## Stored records
★ ★ ★ ★ ★

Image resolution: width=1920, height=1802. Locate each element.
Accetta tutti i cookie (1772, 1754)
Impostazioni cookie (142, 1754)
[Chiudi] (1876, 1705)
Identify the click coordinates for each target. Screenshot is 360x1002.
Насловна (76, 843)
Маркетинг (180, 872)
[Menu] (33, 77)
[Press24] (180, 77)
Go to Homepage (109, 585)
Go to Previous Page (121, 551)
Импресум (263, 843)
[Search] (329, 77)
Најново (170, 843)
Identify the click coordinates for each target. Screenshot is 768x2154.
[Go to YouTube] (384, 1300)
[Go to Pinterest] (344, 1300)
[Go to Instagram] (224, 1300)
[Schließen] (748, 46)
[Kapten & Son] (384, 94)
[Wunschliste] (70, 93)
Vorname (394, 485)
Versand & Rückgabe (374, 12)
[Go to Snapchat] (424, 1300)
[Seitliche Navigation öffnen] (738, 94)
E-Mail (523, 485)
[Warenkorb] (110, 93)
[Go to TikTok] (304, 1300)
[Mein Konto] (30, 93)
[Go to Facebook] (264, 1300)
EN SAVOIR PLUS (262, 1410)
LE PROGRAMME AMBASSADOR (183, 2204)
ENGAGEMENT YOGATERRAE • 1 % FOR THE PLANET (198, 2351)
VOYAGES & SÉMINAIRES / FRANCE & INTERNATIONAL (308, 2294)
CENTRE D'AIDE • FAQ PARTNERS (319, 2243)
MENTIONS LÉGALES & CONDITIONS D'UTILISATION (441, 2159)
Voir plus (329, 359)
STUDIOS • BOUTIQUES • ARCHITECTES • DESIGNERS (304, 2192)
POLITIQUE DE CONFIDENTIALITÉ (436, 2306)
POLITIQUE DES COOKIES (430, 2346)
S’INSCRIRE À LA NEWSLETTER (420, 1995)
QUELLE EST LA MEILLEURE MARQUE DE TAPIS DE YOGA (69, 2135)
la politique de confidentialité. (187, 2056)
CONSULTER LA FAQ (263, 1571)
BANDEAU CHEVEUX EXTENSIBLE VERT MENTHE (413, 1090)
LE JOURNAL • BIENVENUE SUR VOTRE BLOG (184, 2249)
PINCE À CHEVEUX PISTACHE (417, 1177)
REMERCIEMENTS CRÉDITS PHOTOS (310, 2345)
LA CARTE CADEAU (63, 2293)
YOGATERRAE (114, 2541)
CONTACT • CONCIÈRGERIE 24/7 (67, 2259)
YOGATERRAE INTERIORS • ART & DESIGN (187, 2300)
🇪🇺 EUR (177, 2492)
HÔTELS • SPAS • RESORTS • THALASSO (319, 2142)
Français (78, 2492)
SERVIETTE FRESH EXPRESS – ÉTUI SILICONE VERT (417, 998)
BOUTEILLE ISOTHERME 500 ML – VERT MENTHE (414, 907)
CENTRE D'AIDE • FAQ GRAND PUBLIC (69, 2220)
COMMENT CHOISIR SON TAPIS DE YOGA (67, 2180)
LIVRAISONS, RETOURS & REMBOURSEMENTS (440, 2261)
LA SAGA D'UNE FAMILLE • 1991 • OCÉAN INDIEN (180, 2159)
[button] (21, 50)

★ ★ ★ ★ ★

## Work instructions
Nothing but the exact lines of the data above, from the line containing "SERVIETTE FRESH EXPRESS" through the last, should appear in the answer.

## Task solution
SERVIETTE FRESH EXPRESS – ÉTUI SILICONE VERT (417, 998)
BOUTEILLE ISOTHERME 500 ML – VERT MENTHE (414, 907)
CENTRE D'AIDE • FAQ GRAND PUBLIC (69, 2220)
COMMENT CHOISIR SON TAPIS DE YOGA (67, 2180)
LIVRAISONS, RETOURS & REMBOURSEMENTS (440, 2261)
LA SAGA D'UNE FAMILLE • 1991 • OCÉAN INDIEN (180, 2159)
[button] (21, 50)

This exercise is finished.